## Combine the Survey datasets

There are two batches of ratings as the first was more of a test how MTurk works

The image order was scrambled for each image so the order has less of an effect on ratings, therefore it needs to be
unscrambled.

Furthermore unapproved ratings (like ones containing only default values) need tp be filtered out

In [1]:
import pandas as pd
import numpy as np
import survey_utils as utils
import random
import math

from pathlib import Path
from IPython.core.display import display, HTML
import scipy

print(scipy.__version__)

# Enables visualizations
visualization = True
relevant_columns = utils.get_relevant_columns_for_visualization(visualization)

# styles to evaluate further
styles = ['original', 'nicer', 'ssmtpiaa_sgd', 'ssmtpiaa_cma', 'expert']

# Load the datasets from both batches
survey1 = pd.read_csv(Path('sets/survey_results/processed/MTurk_Batch_1_approvals.csv'))
survey2 = pd.read_csv(Path('sets/survey_results/processed/MTurk_Batch_2_approvals.csv'))

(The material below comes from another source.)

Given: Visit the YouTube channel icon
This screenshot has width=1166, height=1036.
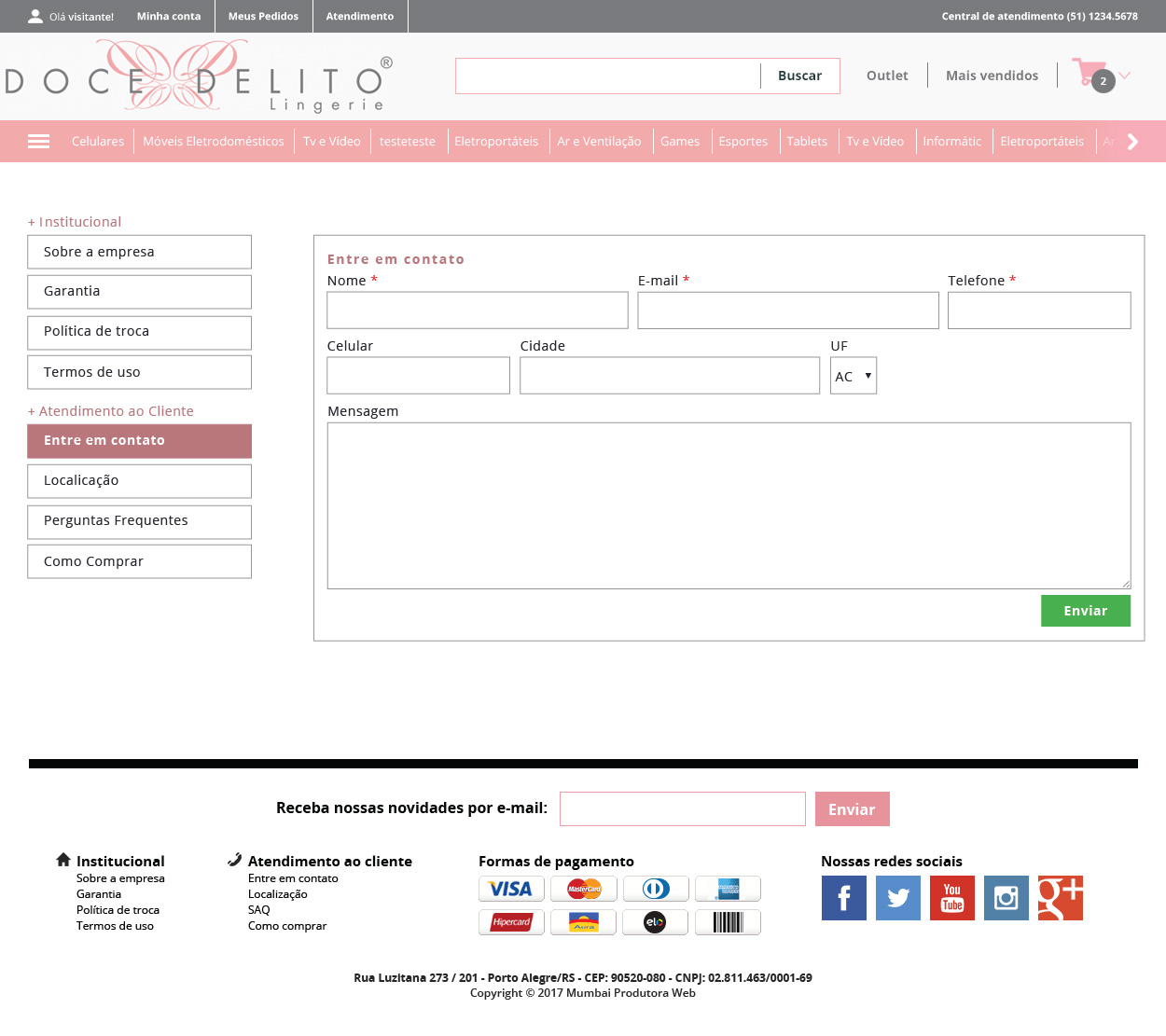Looking at the screenshot, I should (x=951, y=898).
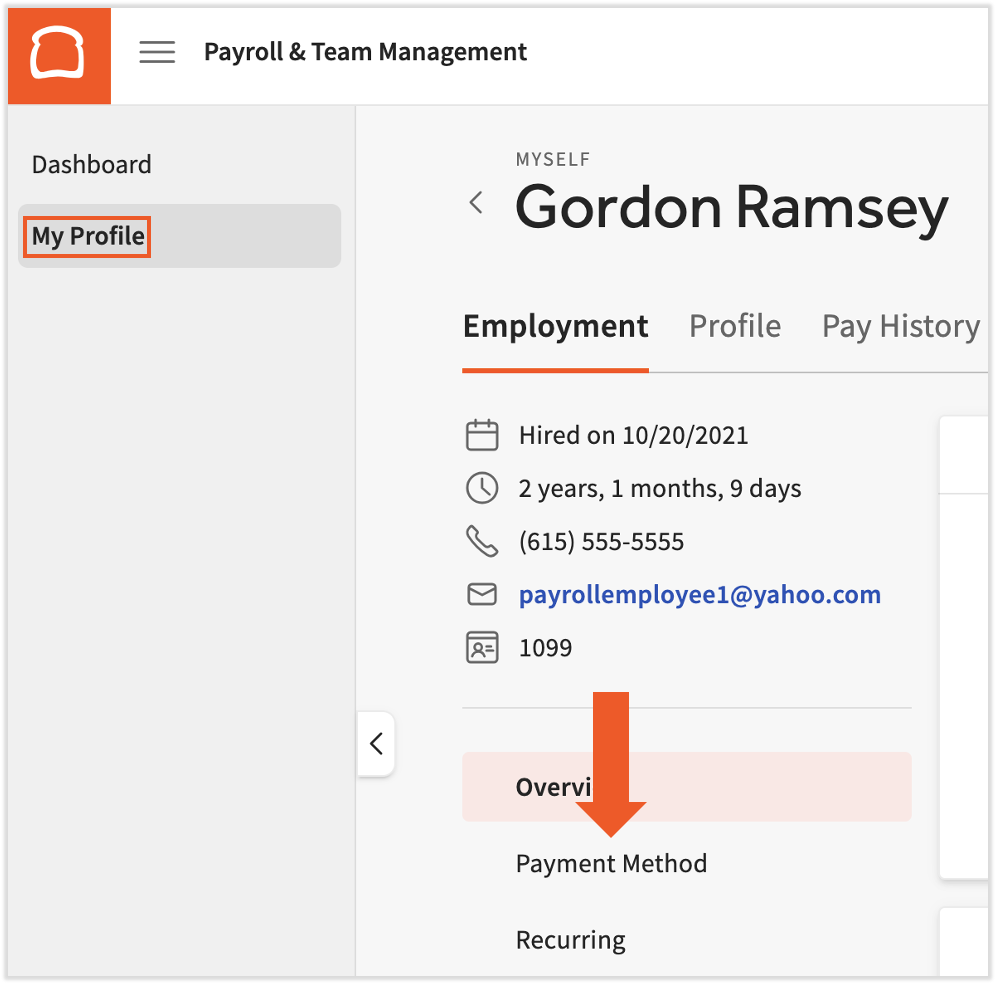
Task: Collapse the left panel using the chevron
Action: (376, 744)
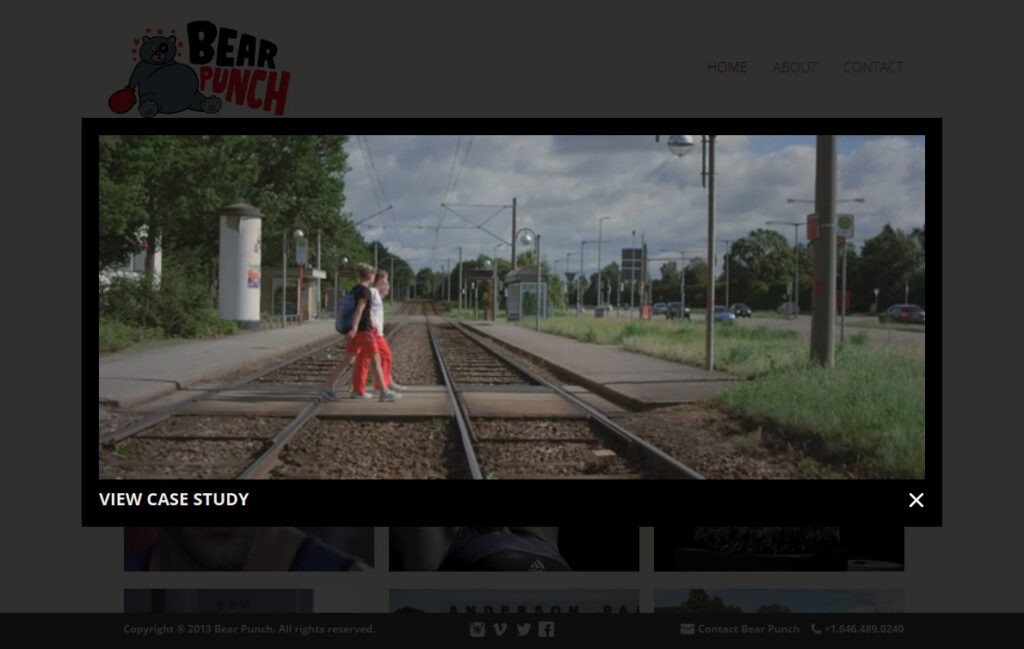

# Combine the 2 suvey datasets and descramble ratings.
survey_result = utils.preprocess_data(survey1, survey2, visualization)

print('Done!')

1.7.0
Done!


## How often is a style the preffered style?

In [72]:
styles_to_evaluate = ['original', 'expert']

# initialize counter
best_styles = {}
examples = {}
for style in styles_to_evaluate:
    best_styles[style] = 0
    examples[style] = set()

for i in range(survey_result.shape[0]):
    best = 0
    # Get best rating for each image
    for style in styles_to_evaluate:
        best = max(best, survey_result.at[i, f'{style}_rating'])
    # Find out to which style it belongs
    for style in styles_to_evaluate:
         if survey_result.at[i, f'{style}_rating'] == best:
             best_styles[style] += 1
             examples[style].add(i)

best_count = pd.DataFrame(index=styles_to_evaluate)
for style in styles_to_evaluate:
    best_count.at[style, 'prefered_in'] = best_styles[style]
best_count.prefered_in = best_count.prefered_in.astype(int)
display(best_count)

Unnamed: 0,prefered_in
original,1312
expert,3372


## Significance test

In [73]:
base_style = 'original'
enhanced_style = 'expert'

enhanced_is_better = []
random_list = []

for i in range(survey_result.shape[0]):
    best = 0
    # Get best rating for each image
    for style in [base_style, enhanced_style]:
        best = max(best, survey_result.at[i, f'{style}_rating'])
    # Find out to which style it belongs
    for style in [base_style, enhanced_style]:
        if survey_result.at[i, f'{base_style}_rating'] == best:
            enhanced_is_better.append(0)
        else:
            enhanced_is_better.append(1)
pvalues = []
statistics = []

for i in range(50):
    result = stats.ttest_ind(enhanced_is_better, utils.get_random_array(len(enhanced_is_better)), alternative='greater')
    pvalues.append(result.pvalue)
    statistics.append(result.statistic)

print(f'statistic: {np.mean(statistics)}')
print(f'p-value: {np.mean(pvalues)}')

statistic: 30.33327781556948
p-value: 1.2653111283065755e-183


In [74]:
base_style = 'original'
enhanced_style = 'ssmtpiaa_sgd'

enhanced_is_better = []
random_list = []

for i in range(survey_result.shape[0]):
    best = 0
    # Get best rating for each image
    for style in [base_style, enhanced_style]:
        best = max(best, survey_result.at[i, f'{style}_rating'])
    # Find out to which style it belongs
    if survey_result.at[i, f'{enhanced_style}_rating'] == best:
        enhanced_is_better.append(1)

n = survey_result.shape[0]
k = len(enhanced_is_better)
p = 0.5

binom_test = stats.binomtest()

print(type(stats.binom_test(k, n, p, alternative='greater')))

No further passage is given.